DATA TO EXAMINE section start
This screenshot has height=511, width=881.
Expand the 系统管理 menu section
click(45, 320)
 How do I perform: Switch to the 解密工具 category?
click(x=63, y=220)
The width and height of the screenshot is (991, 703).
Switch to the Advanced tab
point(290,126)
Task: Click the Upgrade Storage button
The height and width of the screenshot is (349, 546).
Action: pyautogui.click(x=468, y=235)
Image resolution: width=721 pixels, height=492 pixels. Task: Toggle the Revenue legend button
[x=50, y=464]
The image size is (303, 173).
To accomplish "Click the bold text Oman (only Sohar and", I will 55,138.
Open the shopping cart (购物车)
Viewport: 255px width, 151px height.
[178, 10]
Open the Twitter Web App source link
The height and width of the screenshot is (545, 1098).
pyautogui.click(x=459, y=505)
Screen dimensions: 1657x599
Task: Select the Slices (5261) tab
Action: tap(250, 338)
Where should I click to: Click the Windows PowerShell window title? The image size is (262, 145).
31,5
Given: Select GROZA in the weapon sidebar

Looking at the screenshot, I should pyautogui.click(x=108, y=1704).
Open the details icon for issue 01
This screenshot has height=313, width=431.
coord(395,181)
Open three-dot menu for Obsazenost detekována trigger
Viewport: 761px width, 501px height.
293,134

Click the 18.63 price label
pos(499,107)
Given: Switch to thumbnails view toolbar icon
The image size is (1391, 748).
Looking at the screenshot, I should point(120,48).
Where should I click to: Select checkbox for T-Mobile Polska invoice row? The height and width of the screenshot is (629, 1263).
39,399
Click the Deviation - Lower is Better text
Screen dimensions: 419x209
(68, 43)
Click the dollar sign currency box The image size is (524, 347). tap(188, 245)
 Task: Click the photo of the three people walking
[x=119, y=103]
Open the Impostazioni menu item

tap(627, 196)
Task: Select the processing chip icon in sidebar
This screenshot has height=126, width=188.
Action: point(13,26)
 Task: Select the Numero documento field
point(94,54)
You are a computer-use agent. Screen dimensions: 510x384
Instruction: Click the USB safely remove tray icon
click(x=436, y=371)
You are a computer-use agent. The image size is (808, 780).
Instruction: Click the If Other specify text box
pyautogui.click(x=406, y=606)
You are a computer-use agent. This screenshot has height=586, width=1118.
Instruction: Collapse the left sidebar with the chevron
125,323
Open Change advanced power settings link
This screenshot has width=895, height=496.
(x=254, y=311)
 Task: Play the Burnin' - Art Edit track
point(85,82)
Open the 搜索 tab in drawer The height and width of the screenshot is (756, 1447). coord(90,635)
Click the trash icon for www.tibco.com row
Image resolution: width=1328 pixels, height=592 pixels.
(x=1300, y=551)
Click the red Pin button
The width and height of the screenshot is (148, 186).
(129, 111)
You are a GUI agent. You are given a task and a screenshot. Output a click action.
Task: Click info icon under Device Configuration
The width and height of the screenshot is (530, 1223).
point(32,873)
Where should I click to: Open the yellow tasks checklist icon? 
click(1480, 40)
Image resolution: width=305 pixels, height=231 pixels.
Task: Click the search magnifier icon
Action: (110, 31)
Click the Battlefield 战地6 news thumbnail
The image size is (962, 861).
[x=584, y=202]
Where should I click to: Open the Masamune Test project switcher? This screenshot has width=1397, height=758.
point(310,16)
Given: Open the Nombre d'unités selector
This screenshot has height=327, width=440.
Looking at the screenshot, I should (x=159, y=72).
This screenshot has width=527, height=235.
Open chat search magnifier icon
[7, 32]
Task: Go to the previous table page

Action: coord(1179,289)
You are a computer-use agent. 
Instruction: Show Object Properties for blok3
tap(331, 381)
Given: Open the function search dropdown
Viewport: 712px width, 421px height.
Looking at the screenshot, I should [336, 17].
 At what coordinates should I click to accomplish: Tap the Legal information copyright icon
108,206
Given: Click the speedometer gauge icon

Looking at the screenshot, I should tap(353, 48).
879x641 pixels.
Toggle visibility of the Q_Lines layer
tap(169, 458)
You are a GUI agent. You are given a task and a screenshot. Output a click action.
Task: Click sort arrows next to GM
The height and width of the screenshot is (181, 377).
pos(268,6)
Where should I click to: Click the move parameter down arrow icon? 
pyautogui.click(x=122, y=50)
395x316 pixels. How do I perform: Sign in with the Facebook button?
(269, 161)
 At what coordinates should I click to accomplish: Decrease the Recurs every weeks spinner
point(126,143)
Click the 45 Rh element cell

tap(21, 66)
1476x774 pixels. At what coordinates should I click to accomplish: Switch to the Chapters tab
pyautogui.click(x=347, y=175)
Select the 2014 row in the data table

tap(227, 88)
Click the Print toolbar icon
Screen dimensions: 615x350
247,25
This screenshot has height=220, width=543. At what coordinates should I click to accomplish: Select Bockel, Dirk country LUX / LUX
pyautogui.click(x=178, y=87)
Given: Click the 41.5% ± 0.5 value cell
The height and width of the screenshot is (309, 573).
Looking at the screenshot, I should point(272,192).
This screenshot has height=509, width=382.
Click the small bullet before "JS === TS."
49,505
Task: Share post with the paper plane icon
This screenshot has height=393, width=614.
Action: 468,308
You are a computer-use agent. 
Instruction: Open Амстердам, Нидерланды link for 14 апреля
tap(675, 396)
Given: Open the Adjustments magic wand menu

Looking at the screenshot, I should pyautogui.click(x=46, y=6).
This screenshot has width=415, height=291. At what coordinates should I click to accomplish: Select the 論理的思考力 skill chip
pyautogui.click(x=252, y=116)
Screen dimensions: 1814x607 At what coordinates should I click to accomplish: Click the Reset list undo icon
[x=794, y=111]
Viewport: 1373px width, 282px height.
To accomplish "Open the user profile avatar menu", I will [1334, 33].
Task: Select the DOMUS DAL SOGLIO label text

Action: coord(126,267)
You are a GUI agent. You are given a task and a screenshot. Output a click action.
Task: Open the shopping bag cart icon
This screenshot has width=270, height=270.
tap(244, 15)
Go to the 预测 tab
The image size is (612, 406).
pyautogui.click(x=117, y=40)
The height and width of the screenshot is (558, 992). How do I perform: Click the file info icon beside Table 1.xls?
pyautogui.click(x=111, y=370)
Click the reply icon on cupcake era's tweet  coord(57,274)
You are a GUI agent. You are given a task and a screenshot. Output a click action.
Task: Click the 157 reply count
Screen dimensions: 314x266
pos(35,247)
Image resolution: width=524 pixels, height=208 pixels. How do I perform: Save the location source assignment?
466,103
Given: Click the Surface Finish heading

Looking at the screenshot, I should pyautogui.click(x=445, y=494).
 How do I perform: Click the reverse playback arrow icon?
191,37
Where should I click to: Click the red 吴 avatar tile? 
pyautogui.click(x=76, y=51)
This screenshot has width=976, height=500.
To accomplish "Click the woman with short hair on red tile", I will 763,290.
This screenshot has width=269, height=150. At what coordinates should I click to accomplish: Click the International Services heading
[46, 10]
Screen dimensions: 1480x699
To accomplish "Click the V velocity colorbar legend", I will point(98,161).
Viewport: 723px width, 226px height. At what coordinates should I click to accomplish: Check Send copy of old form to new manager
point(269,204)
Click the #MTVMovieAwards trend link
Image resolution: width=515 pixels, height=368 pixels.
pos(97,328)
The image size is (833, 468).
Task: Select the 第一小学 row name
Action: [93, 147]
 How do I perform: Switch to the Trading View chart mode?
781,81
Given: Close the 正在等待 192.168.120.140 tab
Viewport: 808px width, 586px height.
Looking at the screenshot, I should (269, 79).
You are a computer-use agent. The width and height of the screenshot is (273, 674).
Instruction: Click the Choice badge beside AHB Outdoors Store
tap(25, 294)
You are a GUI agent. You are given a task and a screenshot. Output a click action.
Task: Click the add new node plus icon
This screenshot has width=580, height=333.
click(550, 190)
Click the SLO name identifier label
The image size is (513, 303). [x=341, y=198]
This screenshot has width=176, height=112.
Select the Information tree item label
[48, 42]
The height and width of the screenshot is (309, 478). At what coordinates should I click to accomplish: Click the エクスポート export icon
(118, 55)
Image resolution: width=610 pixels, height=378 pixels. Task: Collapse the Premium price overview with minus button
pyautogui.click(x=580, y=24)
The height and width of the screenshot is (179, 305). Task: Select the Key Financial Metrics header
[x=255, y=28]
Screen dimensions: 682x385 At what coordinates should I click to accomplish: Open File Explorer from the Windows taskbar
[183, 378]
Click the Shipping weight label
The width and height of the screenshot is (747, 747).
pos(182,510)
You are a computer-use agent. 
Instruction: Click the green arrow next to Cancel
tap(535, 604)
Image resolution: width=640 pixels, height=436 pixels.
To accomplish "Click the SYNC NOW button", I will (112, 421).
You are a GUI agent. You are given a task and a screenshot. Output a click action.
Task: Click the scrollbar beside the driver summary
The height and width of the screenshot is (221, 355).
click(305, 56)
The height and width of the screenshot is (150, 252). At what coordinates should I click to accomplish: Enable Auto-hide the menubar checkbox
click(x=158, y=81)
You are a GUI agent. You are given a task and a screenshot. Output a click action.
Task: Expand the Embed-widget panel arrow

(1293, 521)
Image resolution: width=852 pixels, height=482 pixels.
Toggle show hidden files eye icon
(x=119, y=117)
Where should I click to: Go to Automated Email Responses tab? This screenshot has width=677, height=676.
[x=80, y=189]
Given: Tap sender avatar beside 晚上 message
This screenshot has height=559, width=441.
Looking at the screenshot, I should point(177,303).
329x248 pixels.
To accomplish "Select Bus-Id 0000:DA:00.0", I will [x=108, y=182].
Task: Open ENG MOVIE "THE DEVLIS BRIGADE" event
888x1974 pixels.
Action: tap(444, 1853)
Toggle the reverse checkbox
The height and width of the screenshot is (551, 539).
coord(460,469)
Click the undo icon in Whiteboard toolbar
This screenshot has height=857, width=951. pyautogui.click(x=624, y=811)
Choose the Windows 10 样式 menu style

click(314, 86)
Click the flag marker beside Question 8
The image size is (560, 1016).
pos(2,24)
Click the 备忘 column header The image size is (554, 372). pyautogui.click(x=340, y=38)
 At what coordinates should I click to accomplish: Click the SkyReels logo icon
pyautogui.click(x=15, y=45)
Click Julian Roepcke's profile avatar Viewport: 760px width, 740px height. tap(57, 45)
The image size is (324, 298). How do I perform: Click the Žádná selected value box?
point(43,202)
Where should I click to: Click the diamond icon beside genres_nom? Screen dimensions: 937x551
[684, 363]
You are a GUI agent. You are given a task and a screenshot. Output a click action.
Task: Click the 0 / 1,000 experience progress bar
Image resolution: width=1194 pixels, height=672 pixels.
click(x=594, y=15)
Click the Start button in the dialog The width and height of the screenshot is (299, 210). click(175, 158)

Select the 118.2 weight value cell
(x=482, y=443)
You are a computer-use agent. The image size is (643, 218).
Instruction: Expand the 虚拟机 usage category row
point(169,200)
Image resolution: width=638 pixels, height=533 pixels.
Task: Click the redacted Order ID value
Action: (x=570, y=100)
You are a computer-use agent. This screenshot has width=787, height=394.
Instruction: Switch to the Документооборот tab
DATA TO EXAMINE section end
*WHAT IS REQUIRED*: Search the entries for the word "profile". Copy every line where it occurs.

*RESULT FOR THIS TASK*:
To accomplish "Open the user profile avatar menu", I will [1334, 33].
Click Julian Roepcke's profile avatar Viewport: 760px width, 740px height. tap(57, 45)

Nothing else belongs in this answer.